Nice, last week I bought an Zbox ID80 plus. It has an Intel Atom dual core with hyper-threading and an NVidia GT520 graphicscard. Perfect little mediaplayer. Got it hooked up to my 55" TV. I haven't installed FreeBSD yet, been to busy playing games on it :e

The only downside I found with it is the harddrive. It's rather slow. You may want to opt for the 'regular' ID80 and stick a faster harddrive or an SSD in there.


----------



## aragon (Jul 6, 2012)

aragon said:
			
		

> The ICH watchdog attracts an ichwd(4) device attachment, but running watchdogd(8) and then killing it does nothing.  Strangely if a timeout is manually set with the watchdog(8) utility, the system will reboot if watchdogd is not running.  No combination of these two seems to make the watchdog practically usable though.


Turns out this is totally bogus, and I was being a bit retarded in my testing methodology.  Killing watchdogd causes it to uninitialise the watchdog timer, so it's no wonder the system never rebooted.  I've tested now by suspending watchdogd, and the system reboots.  The watchdog works perfectly!


----------



## TheDreamer (Jul 6, 2012)

I've been thinking about getting the Zotac ZBOX Nano ID61, to use as an X Terminal driving a pair of 23" displays.

I sure hope it all works


----------



## aragon (Jul 6, 2012)

TheDreamer said:
			
		

> I've been thinking about getting the Zotac ZBOX Nano ID61, to use as an X Terminal driving a pair of 23" displays.


I'm curious to know if it can drive two displays.  That would be kinda neat!  PXE boot works great on it. 

So I'm really liking this little system.  Perhaps even to the point of obsession.  Today my curiosity got the best of me and I decided to void my warranty.  I was mostly interested to see if there was a PCB header for the UART that shows up in a bootup dmesg.  There is one!  But sadly it's not a common 0.1" pitch pin header, so I'll need to do some hunting for a plug that mates with it.  Attached are some glorious photos of the bits Zotac don't want you playing with.

If anyone recognises the "COM1" plug, please let us know.


----------



## SirDice (Jul 6, 2012)

The connector marked with COM1 looks like an FFC connector.

http://en.wikipedia.org/wiki/Flexible_flat_cable


----------



## SirDice (Jul 6, 2012)

On second look, especially picture number 4, it looks more like an 90 degree IDC connector. It's the same kind of connector IDE cables have, only with 2x10 pins and a smaller pitch (0.05").

http://www.alibaba.com/product-gs/546545827/JST_IDC_right_angle_SMT_connector/showimage.html


----------



## aragon (Jul 6, 2012)

Thanks SirDice.  That last link does look very similar, and might be it!!  I've made a post on the AVRfreaks forum too, and will visit some local supply stores next week.


----------



## SirDice (Jul 6, 2012)

I think the bigger problem will be finding out which pin has what signal. I don't think they used any standard.

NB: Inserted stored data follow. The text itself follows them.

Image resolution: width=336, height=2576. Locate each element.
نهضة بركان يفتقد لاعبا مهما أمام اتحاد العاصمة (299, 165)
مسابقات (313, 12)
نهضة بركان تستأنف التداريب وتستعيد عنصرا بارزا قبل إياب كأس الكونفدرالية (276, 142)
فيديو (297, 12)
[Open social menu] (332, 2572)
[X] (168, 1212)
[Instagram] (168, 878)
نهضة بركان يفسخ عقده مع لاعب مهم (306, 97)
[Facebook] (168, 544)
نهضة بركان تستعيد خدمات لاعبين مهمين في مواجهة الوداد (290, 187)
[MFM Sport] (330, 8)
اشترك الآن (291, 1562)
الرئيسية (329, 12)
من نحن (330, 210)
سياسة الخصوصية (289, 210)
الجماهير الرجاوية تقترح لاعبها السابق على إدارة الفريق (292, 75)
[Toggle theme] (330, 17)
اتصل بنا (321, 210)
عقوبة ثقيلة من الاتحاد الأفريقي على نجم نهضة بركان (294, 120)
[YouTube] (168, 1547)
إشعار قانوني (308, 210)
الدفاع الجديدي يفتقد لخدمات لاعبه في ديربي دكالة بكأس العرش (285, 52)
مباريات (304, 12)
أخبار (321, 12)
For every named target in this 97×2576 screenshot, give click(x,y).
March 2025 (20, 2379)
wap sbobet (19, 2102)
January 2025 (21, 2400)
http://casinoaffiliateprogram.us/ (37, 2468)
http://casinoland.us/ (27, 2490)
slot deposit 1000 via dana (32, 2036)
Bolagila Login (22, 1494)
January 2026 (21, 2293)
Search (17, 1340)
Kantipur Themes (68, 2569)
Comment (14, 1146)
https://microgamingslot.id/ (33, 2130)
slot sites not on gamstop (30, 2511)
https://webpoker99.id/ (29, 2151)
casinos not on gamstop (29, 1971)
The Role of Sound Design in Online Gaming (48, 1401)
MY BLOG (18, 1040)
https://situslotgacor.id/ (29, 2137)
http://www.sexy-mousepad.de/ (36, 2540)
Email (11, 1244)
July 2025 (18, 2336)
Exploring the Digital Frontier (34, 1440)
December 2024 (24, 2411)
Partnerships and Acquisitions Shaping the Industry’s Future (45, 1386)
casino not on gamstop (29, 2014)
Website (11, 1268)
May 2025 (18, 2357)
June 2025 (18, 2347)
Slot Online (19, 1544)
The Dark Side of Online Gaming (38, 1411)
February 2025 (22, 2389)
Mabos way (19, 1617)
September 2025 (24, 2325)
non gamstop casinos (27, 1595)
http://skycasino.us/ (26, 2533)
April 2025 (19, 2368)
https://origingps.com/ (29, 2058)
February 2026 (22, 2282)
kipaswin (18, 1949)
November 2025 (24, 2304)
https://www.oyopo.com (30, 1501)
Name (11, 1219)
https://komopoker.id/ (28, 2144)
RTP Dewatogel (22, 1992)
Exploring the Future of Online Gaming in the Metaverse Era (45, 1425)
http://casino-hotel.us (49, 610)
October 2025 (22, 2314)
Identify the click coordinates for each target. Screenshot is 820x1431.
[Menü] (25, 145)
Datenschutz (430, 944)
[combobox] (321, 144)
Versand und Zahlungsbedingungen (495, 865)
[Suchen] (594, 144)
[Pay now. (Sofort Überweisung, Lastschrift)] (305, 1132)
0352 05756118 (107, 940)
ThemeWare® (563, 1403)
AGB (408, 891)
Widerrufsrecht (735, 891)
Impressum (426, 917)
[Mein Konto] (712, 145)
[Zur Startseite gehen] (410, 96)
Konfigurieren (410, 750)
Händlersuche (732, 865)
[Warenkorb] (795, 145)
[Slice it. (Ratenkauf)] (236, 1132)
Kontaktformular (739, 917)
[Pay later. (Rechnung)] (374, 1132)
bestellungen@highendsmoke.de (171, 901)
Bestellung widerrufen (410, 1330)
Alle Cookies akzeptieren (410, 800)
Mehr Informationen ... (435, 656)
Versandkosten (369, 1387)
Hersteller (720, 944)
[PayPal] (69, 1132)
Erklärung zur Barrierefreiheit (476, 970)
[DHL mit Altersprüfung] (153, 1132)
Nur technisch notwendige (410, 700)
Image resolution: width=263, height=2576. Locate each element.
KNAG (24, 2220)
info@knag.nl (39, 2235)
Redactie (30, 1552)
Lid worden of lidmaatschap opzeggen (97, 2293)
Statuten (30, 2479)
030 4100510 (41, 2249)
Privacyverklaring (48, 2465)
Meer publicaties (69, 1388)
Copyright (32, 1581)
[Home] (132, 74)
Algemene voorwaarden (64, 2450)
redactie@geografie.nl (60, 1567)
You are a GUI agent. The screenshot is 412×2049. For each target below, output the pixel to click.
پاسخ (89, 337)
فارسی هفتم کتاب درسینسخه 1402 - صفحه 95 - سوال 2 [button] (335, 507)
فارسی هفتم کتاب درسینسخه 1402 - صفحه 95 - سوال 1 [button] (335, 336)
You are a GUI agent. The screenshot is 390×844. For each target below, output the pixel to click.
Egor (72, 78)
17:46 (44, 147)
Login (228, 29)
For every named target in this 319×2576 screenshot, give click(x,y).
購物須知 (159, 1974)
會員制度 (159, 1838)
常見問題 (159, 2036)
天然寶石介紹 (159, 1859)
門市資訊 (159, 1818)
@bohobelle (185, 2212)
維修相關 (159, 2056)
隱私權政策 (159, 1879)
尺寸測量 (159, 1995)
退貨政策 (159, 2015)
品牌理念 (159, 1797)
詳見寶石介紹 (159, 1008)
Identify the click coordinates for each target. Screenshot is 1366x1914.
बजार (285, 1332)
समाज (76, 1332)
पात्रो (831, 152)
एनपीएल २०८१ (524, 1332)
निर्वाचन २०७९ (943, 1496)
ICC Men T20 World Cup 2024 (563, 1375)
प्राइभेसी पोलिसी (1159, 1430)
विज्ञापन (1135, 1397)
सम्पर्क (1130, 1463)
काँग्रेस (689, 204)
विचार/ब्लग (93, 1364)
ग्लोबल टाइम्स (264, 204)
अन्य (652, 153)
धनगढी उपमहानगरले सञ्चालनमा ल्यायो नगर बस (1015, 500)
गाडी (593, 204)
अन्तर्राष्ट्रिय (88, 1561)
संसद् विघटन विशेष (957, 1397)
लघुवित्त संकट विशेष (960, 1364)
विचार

Definitely have a look at this: http://vip.asus.com/forum/view.aspx...board_id=1&model=P5K-E&page=1&SLanguage=en-us

It should be reasonably safe if you try to make a null-modem cable based on that. If those pins match up it's probable the other's do to.


----------



## aragon (Jul 6, 2012)

SirDice said:
			
		

> I think the bigger problem will be finding out which pin has what signal.


Nah, I reckon I can figure that out, hehe.


----------



## wblock@ (Jul 6, 2012)

Digikey shows some similar looking connectors when searching on "JST 0.8mm".  A quick look did not show how the female socket pins for those are attached.  Many of those are crimp pins, where the pins are cheap but the tools are ridiculously expensive (over $1,000 in some cases).  Sometimes that can be faked with pliers or solder or both.  These are tiny, which just makes it more of a challenge.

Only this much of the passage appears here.